U.S. President Donald Trump is shown with United Arab Emirates President Sheikh Mohamed bin Zayed Al Nahyan, at Qasr Al Watan, in Abu Dhabi, United Arab Emirates, May 15, 2025.
- “Yesterday the two countries also agreed to create a path for the UAE to buy some of the word’s most advanced AI semiconductors from American companies,” Trump said in remarks from Abu Dhabi.
- The UAE has invested heavily in AI infrastructure in recent years with the aim of becoming a global hub for the technology. –
- The Gulf country has been limited by U.S. national security regulations on chip exports.
- ABU DHABI, United Arab Emirates — The U.S. and United Arab Emirates are working on a path to allow Abu Dhabi to purchase some of the most advanced American-made semiconductors for its AI development, U.S. President Donald Trump said from the Emirati capital Friday.
- “Yesterday the two countries also agreed to create a path for the UAE to buy some of the word’s most advanced AI semiconductors from American companies, it’s a very big contract,” Trump said while attending the U.S.-UAE Business Council breakfast during the last day of his four-day visit to the Middle East.
- The “very big contract” in question could be in reference to a reported preliminary agreement with the UAE that would permit it to import 500,000 of Nvidia’s H100 chips per year — the most advanced chips that the American company produces. This would accelerate the desert sheikhdom’s ability to build data centers needed to power its AI models.
- The NVIDIA H100 GPU costs approximately $25,000 per unit. However, some configurations, such as the NVIDIA H100 80GB GPU, can be priced as high as $31000. The total cost can escalate depending on system setups, additional infrastructure, and networking requirements, about 13 to 17 $billion a year
- The UAE has invested heavily in AI infrastructure in recent years with the aim of becoming a global hub for the technology. Central to that goal are U.S. semiconductors, which have yet to reach Washington’s Arab Gulf allies due to national security concerns.
- This could become a thing of the past, as the Trump administration plans to rescind a Biden era “AI diffusion rule,” which imposed strict export controls on advanced AI chips even to U.S.-friendly nations.
——
◆ Required work ◆
Using the article on U.S. chip sales to the UAE, explain why American semiconductors have not yet reached Washington's Arab Gulf allies and why that could change.
——
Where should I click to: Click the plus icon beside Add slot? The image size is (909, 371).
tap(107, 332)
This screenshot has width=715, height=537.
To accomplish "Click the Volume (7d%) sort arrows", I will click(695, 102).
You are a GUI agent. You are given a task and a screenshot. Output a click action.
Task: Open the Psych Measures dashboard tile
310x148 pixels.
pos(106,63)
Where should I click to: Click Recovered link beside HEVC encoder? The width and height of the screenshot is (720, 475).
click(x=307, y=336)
——
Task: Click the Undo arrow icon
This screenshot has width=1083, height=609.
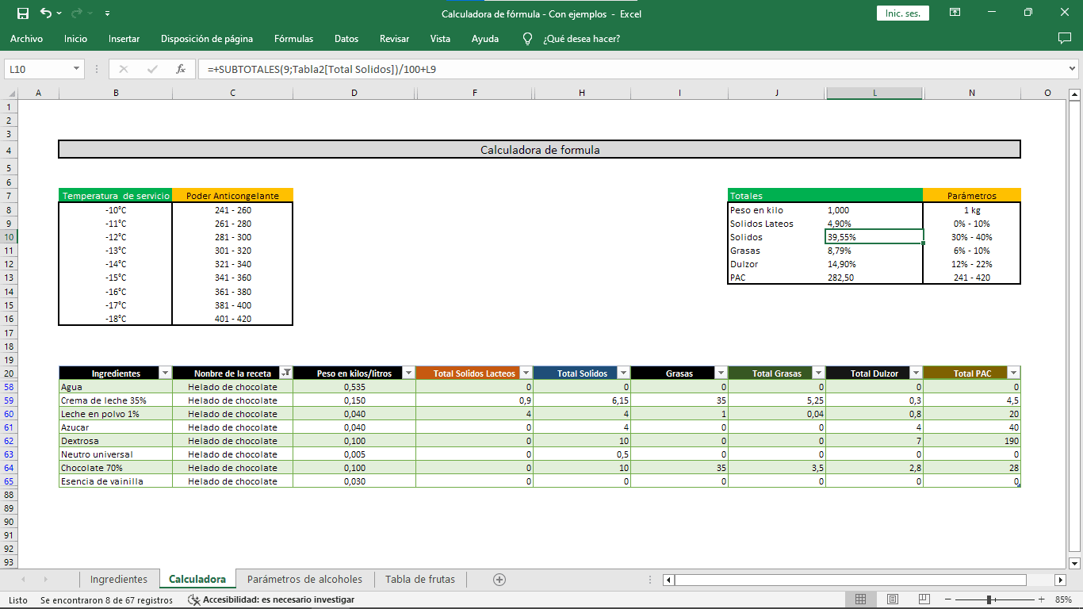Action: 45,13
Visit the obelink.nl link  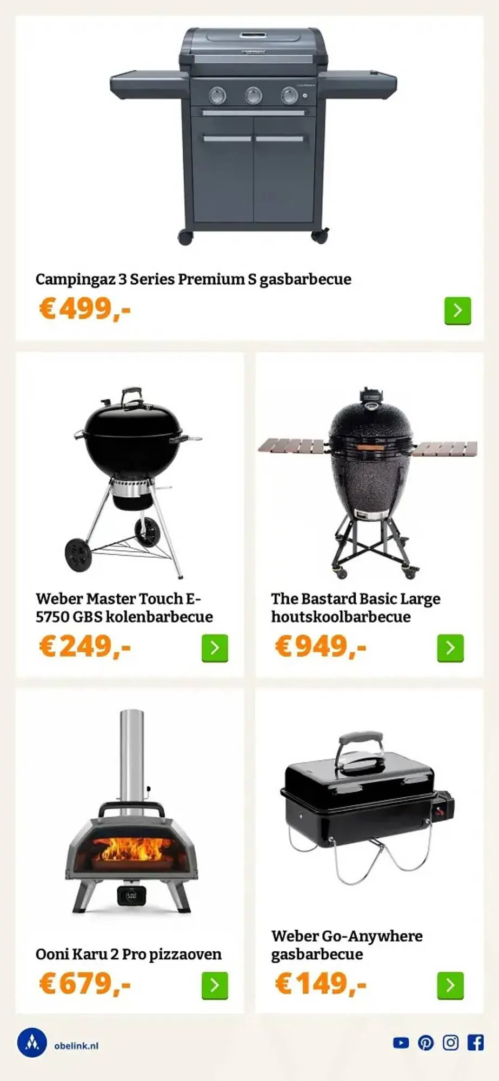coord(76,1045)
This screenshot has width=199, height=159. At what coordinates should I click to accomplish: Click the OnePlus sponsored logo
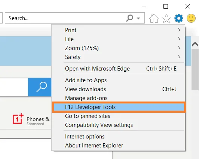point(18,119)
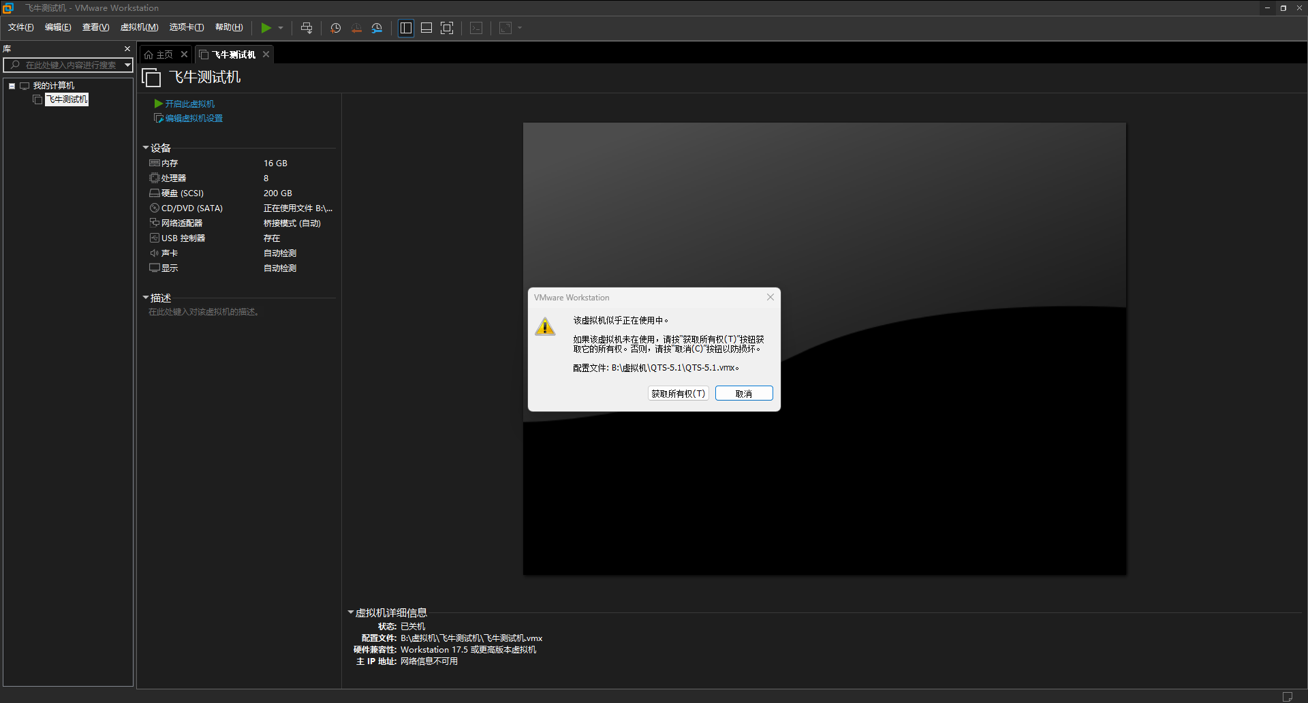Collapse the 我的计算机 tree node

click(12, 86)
——
◆ Answer space ◆
They have been held back by national security concerns, expressed in a Biden-era "AI diffusion rule" that imposed strict export controls on advanced AI chips even to U.S.-friendly nations. This could change because the Trump administration plans to rescind that rule.